- City: Glens Falls, New York
- Founded: 1994
- Home arena: Glens Falls Civic Center
- Colors: Black, Red, Grey, White
- Murphy Cups: None
- Conference Championships: None
- Division Championships: 1996

Franchise history
- Phoenix Cobras (1994 - 1995) Empire State Cobras (1996) Buffalo Wings (1997 - 1999)

= Empire State Cobras =

The Empire State Cobras were a one-year franchise in Roller Hockey International during the summer of 1996, based in Glens Falls, New York. The Cobras drew fewer than 1,000 per game at home and owner Jerry Shorthouse ran out of money before the end of the season.

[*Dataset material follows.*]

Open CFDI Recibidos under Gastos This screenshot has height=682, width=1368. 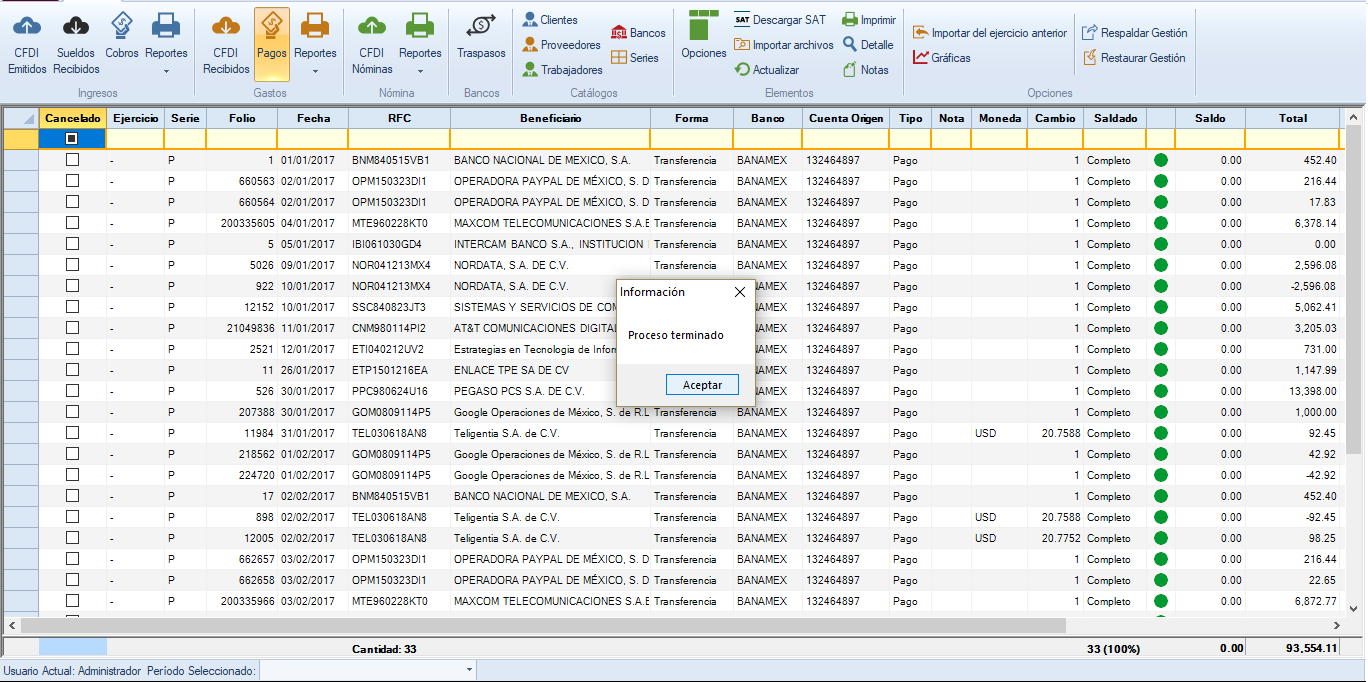tap(226, 29)
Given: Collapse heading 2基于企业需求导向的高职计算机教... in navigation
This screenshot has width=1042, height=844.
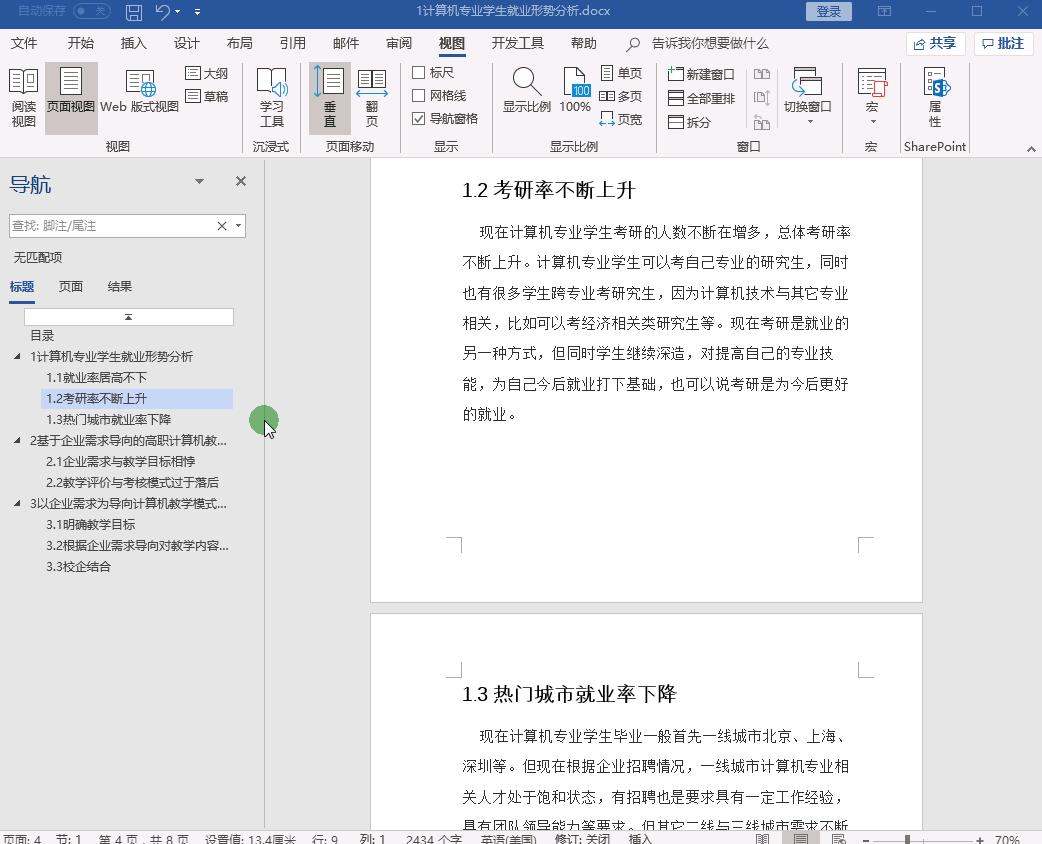Looking at the screenshot, I should [x=16, y=440].
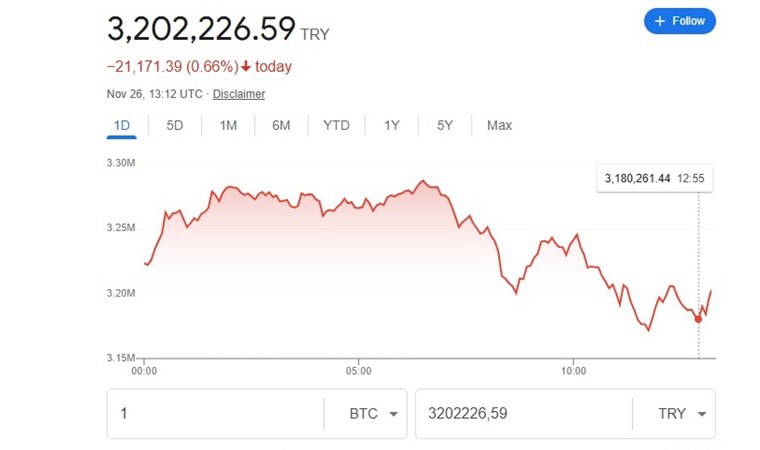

Most of the Cobras’ roster came over from the defunct Buffalo Stampede franchise (1994-1995), which won RHI’s Murphy Cup in 1994. Although the club was good and won the Atlantic Division with a 16-7-5 record, the Cobras reportedly had to sell their home court advantage in the playoffs to the lower-seeded Orlando Jackals. They lost to the eventual champion Jackals in the first round. In January 1997, the Cobras returned to Buffalo under new ownership and changed their name to the Buffalo Wings. Roller Hockey International suspended operations in late 1997. After sitting out 1998, the league re-organized for one final season in 1999 and then folded.